[BioSQL-l] reference.reference_medline datatype (and name)

Hilmar Lapp hlapp@gnf.org
Tue, 19 Nov 2002 14:44:59 -0800


Reference.reference_medline used to be a number. I've some comments 
and complaints about this attribute.

1) I don't see why this should be restricted to pointing at Medline. 
Hence, in our Oracle version of the schema I in fact named this 
Document_ID from the beginning. Would anyone have an issue with me 
changing the name to Document_ID (or an even better one) in the 
MySQL (and Pg) version.

2) Conceiving it as a Document_ID, the type should be a VARCHAR 
because not everyone may use an integer number as ID.

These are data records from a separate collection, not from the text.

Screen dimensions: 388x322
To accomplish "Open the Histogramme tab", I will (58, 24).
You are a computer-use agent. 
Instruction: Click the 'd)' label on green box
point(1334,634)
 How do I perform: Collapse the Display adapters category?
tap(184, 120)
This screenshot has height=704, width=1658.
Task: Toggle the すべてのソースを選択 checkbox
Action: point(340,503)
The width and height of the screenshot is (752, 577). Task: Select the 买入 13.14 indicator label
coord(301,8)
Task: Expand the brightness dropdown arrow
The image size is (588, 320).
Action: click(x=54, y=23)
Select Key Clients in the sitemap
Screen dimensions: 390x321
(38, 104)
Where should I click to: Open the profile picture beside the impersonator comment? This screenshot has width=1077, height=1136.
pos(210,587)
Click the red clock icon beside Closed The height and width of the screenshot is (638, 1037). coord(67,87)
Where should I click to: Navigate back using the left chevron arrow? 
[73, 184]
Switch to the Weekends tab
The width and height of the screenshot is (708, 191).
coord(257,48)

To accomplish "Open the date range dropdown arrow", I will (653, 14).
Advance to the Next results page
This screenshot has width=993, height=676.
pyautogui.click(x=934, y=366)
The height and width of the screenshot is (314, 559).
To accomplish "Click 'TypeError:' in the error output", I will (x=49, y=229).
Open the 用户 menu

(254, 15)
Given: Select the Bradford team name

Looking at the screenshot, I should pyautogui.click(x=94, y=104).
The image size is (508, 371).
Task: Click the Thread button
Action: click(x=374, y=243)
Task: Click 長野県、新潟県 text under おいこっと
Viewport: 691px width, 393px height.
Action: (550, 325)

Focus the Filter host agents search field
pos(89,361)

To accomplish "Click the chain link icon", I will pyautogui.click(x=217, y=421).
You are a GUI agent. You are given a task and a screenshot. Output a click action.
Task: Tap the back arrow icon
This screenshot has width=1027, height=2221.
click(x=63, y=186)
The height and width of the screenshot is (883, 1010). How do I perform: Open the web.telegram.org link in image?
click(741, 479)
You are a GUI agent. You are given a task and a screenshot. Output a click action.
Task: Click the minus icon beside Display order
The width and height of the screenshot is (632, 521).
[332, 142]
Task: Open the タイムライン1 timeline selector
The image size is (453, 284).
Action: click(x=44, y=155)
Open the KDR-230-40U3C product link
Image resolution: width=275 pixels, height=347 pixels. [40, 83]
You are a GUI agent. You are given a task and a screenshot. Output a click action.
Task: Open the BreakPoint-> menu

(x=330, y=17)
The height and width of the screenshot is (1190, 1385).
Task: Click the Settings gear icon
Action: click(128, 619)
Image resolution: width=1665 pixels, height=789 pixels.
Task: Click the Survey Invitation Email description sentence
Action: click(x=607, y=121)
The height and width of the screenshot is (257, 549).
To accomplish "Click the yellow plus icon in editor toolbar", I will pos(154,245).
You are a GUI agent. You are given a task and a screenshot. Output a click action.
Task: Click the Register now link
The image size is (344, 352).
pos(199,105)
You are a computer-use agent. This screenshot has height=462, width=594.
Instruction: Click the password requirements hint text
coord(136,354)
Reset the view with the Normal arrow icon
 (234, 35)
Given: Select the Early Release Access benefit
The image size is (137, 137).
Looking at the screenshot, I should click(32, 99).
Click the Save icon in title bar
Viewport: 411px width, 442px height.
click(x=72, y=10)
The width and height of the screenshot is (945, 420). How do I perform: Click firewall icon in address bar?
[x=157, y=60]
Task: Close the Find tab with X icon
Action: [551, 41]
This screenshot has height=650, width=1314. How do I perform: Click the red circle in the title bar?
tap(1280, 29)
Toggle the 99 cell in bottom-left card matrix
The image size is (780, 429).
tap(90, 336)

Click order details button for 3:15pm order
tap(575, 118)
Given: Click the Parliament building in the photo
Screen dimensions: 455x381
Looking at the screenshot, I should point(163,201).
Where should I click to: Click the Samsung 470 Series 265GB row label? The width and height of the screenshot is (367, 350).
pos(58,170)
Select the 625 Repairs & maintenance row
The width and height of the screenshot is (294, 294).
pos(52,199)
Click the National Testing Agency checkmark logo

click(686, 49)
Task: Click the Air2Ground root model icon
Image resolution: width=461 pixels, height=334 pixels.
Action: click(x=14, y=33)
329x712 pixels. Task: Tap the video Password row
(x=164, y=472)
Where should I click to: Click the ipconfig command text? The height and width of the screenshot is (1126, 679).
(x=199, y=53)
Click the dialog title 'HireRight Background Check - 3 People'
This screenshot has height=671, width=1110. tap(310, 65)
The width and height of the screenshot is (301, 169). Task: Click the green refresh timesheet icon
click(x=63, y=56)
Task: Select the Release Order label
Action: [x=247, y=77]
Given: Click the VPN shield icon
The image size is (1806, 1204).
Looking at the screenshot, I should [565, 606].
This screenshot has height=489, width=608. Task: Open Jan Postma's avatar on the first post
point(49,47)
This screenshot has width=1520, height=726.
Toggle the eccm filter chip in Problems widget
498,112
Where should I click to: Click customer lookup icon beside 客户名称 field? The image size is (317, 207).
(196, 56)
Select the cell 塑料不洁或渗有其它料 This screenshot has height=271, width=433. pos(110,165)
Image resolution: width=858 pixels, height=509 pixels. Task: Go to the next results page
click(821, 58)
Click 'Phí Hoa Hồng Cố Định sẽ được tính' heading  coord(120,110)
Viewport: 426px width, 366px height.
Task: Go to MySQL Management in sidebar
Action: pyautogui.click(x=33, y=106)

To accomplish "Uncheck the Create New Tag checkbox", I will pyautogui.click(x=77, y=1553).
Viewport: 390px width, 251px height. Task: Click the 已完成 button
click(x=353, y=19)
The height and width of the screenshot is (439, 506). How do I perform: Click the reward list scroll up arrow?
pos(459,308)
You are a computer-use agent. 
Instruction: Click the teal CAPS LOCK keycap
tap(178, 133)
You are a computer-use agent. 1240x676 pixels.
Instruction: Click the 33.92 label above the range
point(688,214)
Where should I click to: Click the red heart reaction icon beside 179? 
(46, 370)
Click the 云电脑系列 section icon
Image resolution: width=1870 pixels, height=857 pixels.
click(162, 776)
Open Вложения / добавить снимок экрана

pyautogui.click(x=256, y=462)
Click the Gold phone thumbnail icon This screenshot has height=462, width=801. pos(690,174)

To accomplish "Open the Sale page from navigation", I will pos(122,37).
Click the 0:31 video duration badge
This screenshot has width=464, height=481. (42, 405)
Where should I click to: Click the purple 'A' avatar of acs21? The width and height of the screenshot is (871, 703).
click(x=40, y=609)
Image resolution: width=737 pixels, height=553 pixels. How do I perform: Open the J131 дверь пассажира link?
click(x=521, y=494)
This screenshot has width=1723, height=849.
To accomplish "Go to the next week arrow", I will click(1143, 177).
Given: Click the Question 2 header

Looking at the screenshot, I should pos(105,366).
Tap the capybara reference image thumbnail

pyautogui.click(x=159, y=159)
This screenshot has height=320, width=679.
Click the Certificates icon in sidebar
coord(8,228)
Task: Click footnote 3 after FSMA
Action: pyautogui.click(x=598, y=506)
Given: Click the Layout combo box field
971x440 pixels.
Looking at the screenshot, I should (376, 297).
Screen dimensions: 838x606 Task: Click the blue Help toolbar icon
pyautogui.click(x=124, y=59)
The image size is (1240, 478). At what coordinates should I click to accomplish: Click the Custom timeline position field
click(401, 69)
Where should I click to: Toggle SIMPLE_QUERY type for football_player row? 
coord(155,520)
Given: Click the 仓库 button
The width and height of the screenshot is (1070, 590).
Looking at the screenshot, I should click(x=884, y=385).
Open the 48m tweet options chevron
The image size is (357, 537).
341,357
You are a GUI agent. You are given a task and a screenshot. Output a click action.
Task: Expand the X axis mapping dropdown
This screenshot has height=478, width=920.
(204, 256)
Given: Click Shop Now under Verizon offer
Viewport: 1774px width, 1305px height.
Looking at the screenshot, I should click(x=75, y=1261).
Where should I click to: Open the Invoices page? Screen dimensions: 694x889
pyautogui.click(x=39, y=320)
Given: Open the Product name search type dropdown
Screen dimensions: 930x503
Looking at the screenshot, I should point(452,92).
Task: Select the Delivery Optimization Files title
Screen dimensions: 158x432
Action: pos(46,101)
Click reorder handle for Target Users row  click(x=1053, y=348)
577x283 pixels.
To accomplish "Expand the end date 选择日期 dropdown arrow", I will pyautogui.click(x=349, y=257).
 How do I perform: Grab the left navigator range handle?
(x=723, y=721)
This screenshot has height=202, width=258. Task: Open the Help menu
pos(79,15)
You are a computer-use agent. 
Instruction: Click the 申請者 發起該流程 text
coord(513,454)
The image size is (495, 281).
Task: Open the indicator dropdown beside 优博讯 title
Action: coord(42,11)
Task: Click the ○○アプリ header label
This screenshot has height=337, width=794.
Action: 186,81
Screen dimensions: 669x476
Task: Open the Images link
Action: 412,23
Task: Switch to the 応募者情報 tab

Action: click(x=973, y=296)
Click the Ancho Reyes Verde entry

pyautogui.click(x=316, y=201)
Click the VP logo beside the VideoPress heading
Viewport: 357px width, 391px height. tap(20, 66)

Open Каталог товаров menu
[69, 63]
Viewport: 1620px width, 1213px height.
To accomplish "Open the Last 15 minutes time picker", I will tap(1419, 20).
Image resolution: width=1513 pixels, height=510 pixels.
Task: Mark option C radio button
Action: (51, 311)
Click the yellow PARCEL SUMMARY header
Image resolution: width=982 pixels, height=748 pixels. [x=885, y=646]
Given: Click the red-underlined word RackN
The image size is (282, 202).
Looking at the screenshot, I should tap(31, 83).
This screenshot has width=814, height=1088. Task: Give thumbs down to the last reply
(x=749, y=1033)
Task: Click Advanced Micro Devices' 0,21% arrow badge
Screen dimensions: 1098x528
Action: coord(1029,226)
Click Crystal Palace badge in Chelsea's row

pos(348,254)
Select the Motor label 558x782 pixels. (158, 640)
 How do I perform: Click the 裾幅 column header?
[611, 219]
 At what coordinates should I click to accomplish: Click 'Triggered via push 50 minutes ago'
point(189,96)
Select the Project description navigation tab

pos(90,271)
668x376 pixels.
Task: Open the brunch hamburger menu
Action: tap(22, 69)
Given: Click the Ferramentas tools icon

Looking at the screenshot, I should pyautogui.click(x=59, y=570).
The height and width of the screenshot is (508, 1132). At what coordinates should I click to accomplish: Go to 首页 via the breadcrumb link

3) In order to support updates without multiplying identical 
references, I have to be able to identify references by a UK. For 
those that have a Medline ID this is their UK. However, in the 
absence of a Medline ID there is no UK that can be easily enforced 
by the database. In essence, the only natural UK is the combination 
of all other attributes, i.e., authors, title, location. Since their 
values are far too large for an efficient RDBMS-enforced UK, I 
decided to encode those into a CRC. It turns out this seems to work 
fairly well. Right now I'm using the Medline/Document_ID column to 
store the CRC, which is a kludge if you understand Document_ID as a 
value that means something outside of biosql (the CRC obviously 
doesn't). I could introduce another column CRC with a UK on it. What 
are people's thoughts on this?

	-hilmar
--
-------------------------------------------------------------
Hilmar Lapp                            email: lapp at gnf.org
GNF, San Diego, Ca. 92121              phone: +1-858-812-1757
-------------------------------------------------------------